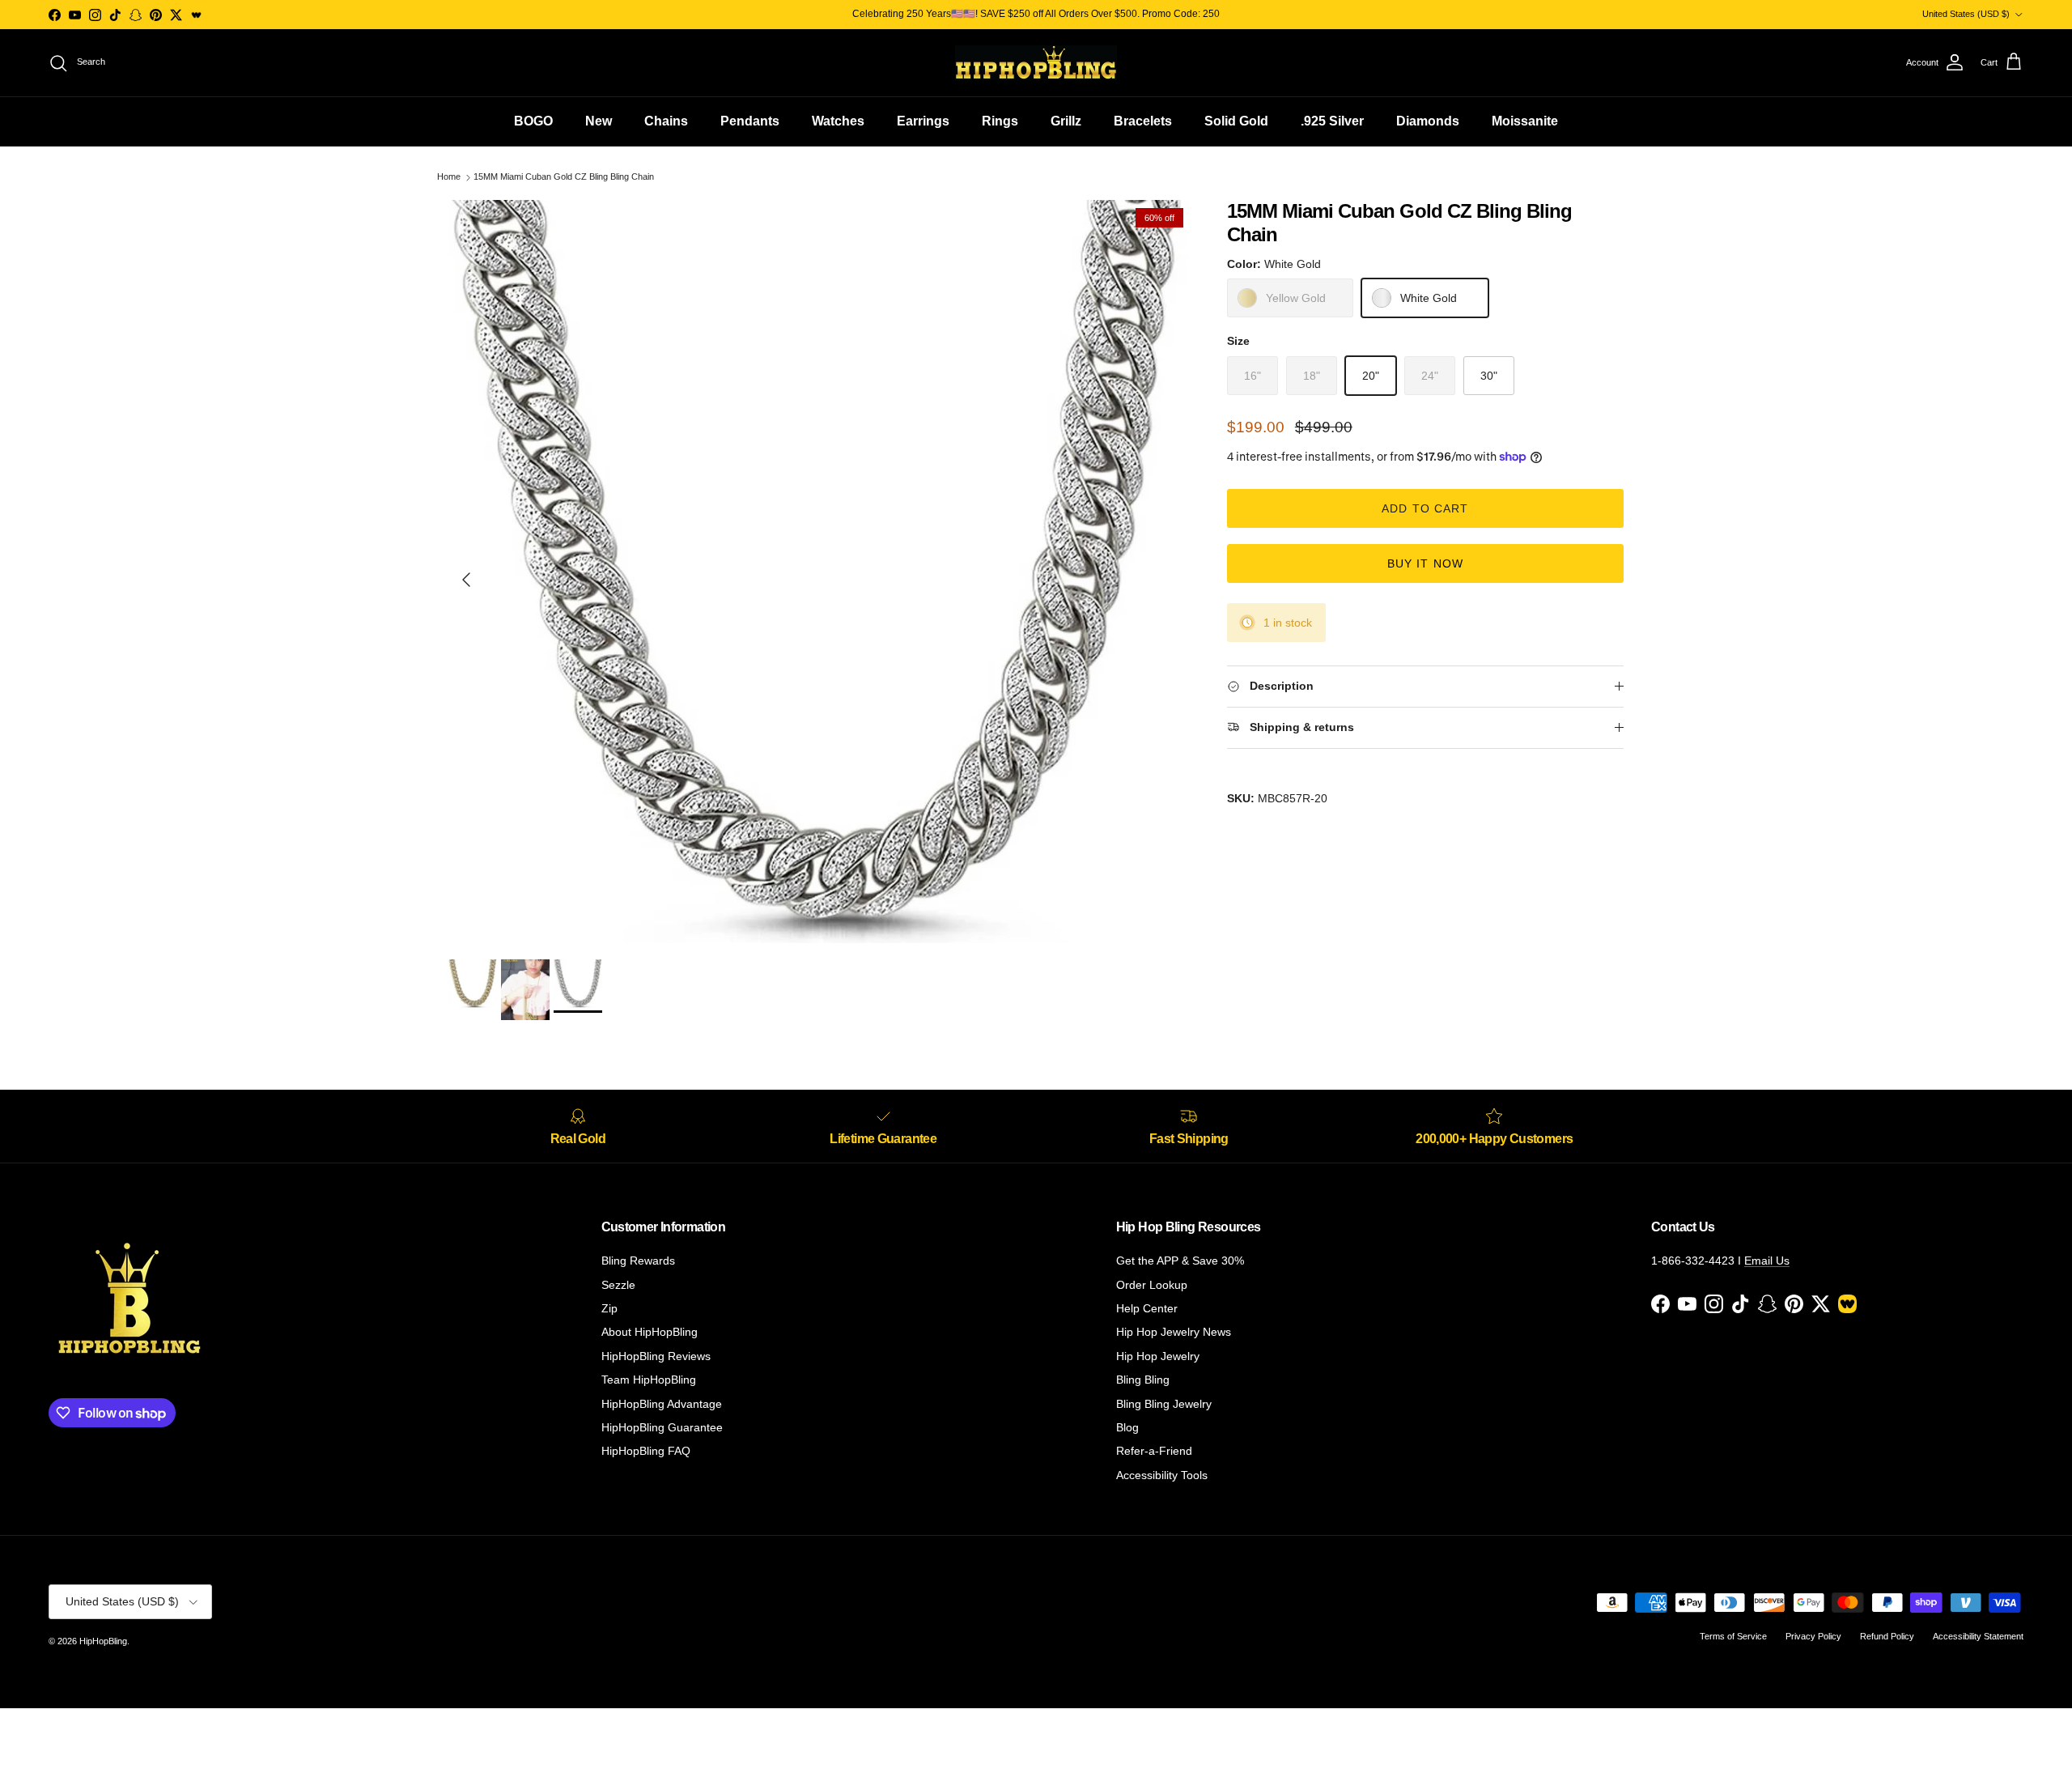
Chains (666, 121)
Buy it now (1425, 563)
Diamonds (1427, 121)
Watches (838, 121)
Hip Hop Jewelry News (1173, 1331)
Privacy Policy (1813, 1636)
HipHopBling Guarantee (662, 1427)
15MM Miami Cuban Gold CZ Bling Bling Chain (563, 177)
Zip (609, 1308)
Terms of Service (1733, 1636)
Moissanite (1525, 121)
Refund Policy (1887, 1636)
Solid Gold (1236, 121)
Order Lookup (1151, 1284)
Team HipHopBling (648, 1379)
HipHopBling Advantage (661, 1403)
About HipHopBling (649, 1331)
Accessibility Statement (1978, 1636)
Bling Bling (1143, 1379)
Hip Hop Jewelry (1157, 1356)
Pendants (749, 121)
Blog (1127, 1427)
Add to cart (1425, 508)
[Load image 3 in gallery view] (819, 571)
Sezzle (618, 1284)
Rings (1000, 121)
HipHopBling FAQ (645, 1450)
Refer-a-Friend (1154, 1450)
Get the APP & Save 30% (1180, 1260)
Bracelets (1143, 121)
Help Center (1147, 1308)
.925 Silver (1332, 121)
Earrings (923, 121)
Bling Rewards (638, 1260)
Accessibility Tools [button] (1162, 1475)
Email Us (1767, 1260)
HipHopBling (103, 1641)
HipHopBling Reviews (656, 1356)
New (598, 121)
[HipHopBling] (1036, 62)
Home (449, 177)
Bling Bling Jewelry (1164, 1403)
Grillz (1066, 121)
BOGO (533, 121)
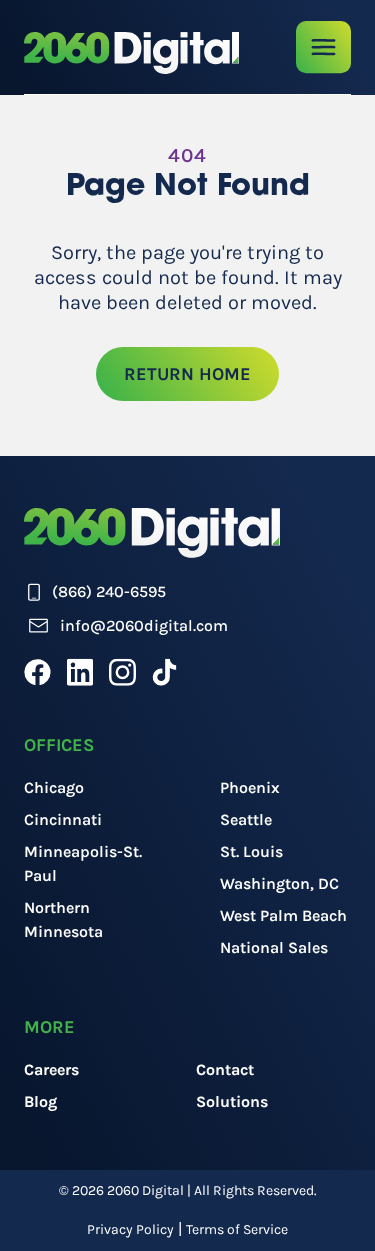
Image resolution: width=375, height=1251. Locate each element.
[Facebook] (37, 672)
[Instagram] (122, 672)
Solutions (232, 1101)
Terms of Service (237, 1229)
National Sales (274, 947)
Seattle (246, 819)
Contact (225, 1069)
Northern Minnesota (63, 919)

▬▬▬▬▬▬

▶ [DIRECTIONS]: For this exercise, repeat exactly the lines of the data above from the one with "Silver (1332, 121)" down to the one with "BOGO (533, 121)", both end lines included.

▶ [EXERCISE ANSWER]:
.925 Silver (1332, 121)
Earrings (923, 121)
Bling Rewards (638, 1260)
Accessibility Tools [button] (1162, 1475)
Email Us (1767, 1260)
HipHopBling (103, 1641)
HipHopBling Reviews (656, 1356)
New (598, 121)
[HipHopBling] (1036, 62)
Home (449, 177)
Bling Bling Jewelry (1164, 1403)
Grillz (1066, 121)
BOGO (533, 121)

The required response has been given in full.